--- Supplied text ---

It is surprising that counsel for the respondent submitted that the plaintiff/ respondent added the 6th and 7th respondents in the new suit because they discovered that there was fraud in 2016. In essence counsel admitted that the current suit is res judicata, only that the plaintiff did not include the claim of fraud. Order 3 Rule 4 of the Civil Procedure Rules is very clear about suits including the whole claim. The order provides that:

4. (1) Every suit shall include the whole of the claim which the plaintiff is entitled to make in respect of the cause of action; but a plaintiff may relinquish any portion of his claim.

(2) Where a plaintiff omits to sue in respect of or relinquishes any portion of his claim, he shall not afterwards sue in respect of the portion omitted or relinquished.

--- Data excerpt ---

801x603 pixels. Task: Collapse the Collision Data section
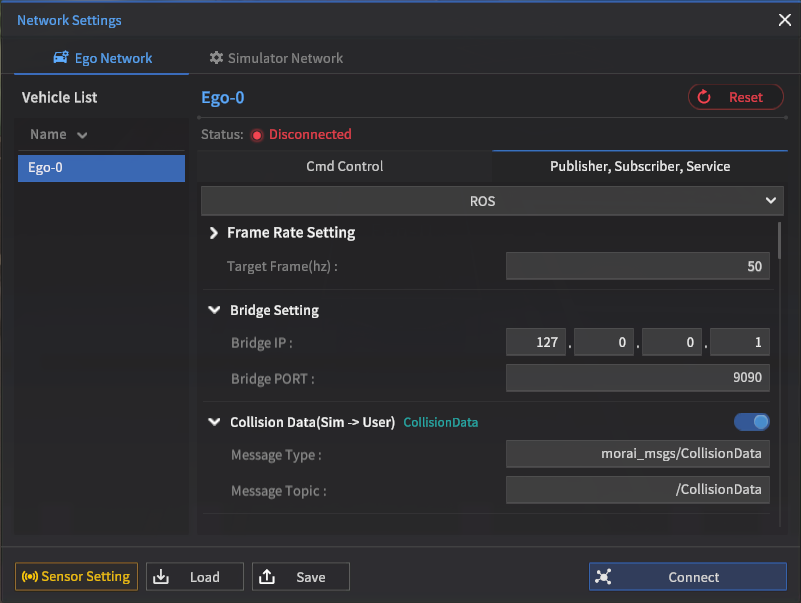214,422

---

● **Exercise requirements**
1. In the excerpt on res judicata, answer these:
(a) In what year did counsel say the fraud was discovered?
(b) Which rule of the Civil Procedure Rules does the excerpt cite?
(c) Under sub-rule (2), what may a plaintiff not do after omitting or relinquishing part of a claim?
2. Please continue the excerpt on res judicata and Order 3 Rule 4 from where it ends.

● **Results for the exercise**
1.
(a) 2016.
(b) Order 3 Rule 4.
(c) He may not afterwards sue in respect of the portion omitted or relinquished.

2.
(3) A person entitled to more than one relief in respect of the same cause of action may sue for all or any of such reliefs; but if he omits, except with the leave of the court, to sue for all such reliefs he shall not afterwards sue for any relief so omitted.

The plaintiff had an opportunity to file a defence and counterclaim in the previous suit where she was a defendant. She chose not to include her claim so that the matter could be determined once and for all.  If she was not satisfied with the judgement of the court she could have filed an appeal or a review of the same.  Litigation must come to an end and parties should not be allowed to abuse the court process by taking the court and parties in circles.

Courts should be slow at striking out pleadings but they also must guard against abuse by litigants of the court process. When the abuse is glaring, then courts should not hesitate to uphold the integrity as it were and strike out the offending proceedings.

With that I find that the application is merited and the same is allowed. This suit is hereby struck out with costs to the defendants.”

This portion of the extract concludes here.